- **What to produce**
Every line containing the string "Given" should be returned from the records.

- **Information shown**
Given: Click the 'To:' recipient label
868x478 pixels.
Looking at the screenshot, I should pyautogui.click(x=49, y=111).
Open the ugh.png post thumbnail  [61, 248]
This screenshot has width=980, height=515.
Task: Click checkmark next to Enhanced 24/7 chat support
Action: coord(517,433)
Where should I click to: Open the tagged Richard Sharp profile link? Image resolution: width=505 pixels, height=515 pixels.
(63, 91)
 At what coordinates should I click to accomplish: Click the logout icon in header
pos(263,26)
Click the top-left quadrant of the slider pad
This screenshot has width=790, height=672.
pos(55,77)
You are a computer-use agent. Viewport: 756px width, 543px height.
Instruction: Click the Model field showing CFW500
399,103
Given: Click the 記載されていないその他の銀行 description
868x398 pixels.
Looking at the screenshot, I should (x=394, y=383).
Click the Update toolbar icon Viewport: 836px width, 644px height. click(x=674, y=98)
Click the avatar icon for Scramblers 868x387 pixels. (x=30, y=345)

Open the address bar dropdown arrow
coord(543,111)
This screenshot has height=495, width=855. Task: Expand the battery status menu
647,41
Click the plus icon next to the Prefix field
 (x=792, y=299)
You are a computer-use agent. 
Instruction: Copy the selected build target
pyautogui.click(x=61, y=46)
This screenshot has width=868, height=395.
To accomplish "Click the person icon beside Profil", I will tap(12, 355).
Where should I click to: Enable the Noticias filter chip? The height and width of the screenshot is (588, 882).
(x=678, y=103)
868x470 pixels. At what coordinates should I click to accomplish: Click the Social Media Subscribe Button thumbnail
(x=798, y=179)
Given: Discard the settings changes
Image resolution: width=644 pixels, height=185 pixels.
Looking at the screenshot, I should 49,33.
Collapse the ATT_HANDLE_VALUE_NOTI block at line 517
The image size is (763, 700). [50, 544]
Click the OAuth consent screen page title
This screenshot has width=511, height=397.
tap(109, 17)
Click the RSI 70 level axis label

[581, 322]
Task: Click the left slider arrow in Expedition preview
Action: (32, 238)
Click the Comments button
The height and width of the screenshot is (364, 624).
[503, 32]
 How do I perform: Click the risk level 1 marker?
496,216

- **Expected answer**
Given: Click the 'To:' recipient label
Given: Click the 記載されていないその他の銀行 description
Given: Discard the settings changes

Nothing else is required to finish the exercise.